Zsolnay family factory represents something more than the high quality crafts and design. Around 1900, products bearing this brand name could successfully compete against those made by Tiffany’s or Gallé. Ceramics made in Pécs were well received by the Emperor Franz Josef himself, and found eager customers both in Austria-Hungary, as well as in France, England, and the United States. Until this very day, Zsolnay is considered an important component of the Hungarian national pride.
“Zsolnay. Hungarian Art Nouveau” catalogue presents the richness, diversity, and artistic quality of arts and crafts of the Pannonian Basin in this period. The catalogue features over 150 coloured photographs showing the most interesting projects developed at the famous Pécs factory, representing its heyday. It includes reproductions of richly decorated Art Nouveau vases, coffee sets with floral motifs, designs of flower-decorated dessert sets or avant-garde chandeliers, as well as archive projects of the most famous series manufactured by Zsolnay, which adorned countless middle class salons of this part of Europe.

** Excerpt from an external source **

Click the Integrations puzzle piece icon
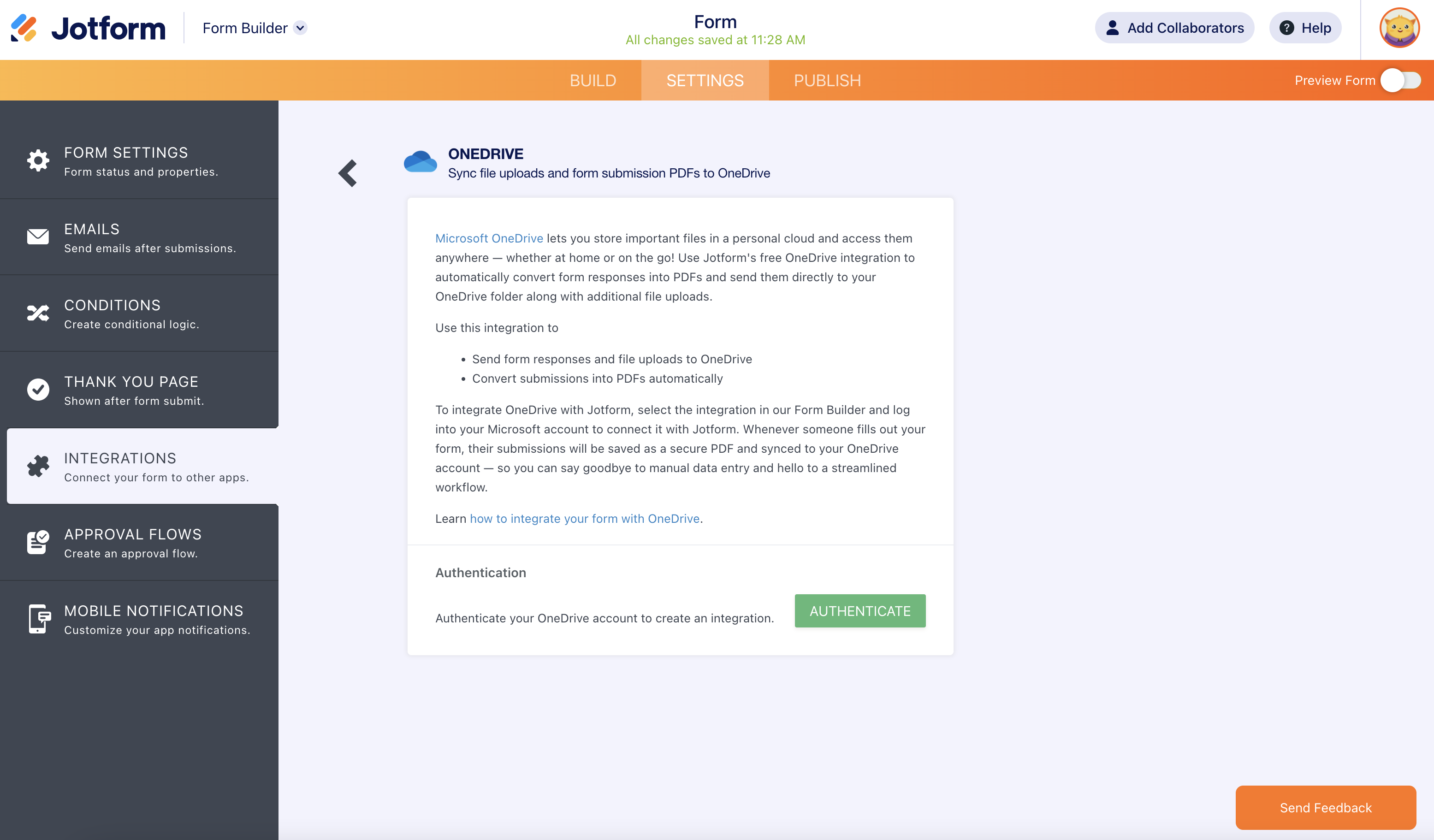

One of the chapters in the catalogue is dedicated to ceramic decorations for architecture, which was an important part of the factory’s manufactured products since its very beginning. Details produced in Pécs adorned interiors, facades, and roofs of numerous edifices across Austria-Hungary. Arranged in colourful patterns, the tiles invested decorated buildings with a specific character. Zsolnay ceramics played an important role for Art Nouveau architecture – in particular, the works of Ödön Lechner – referred to as the “Hungarian Gaudí”.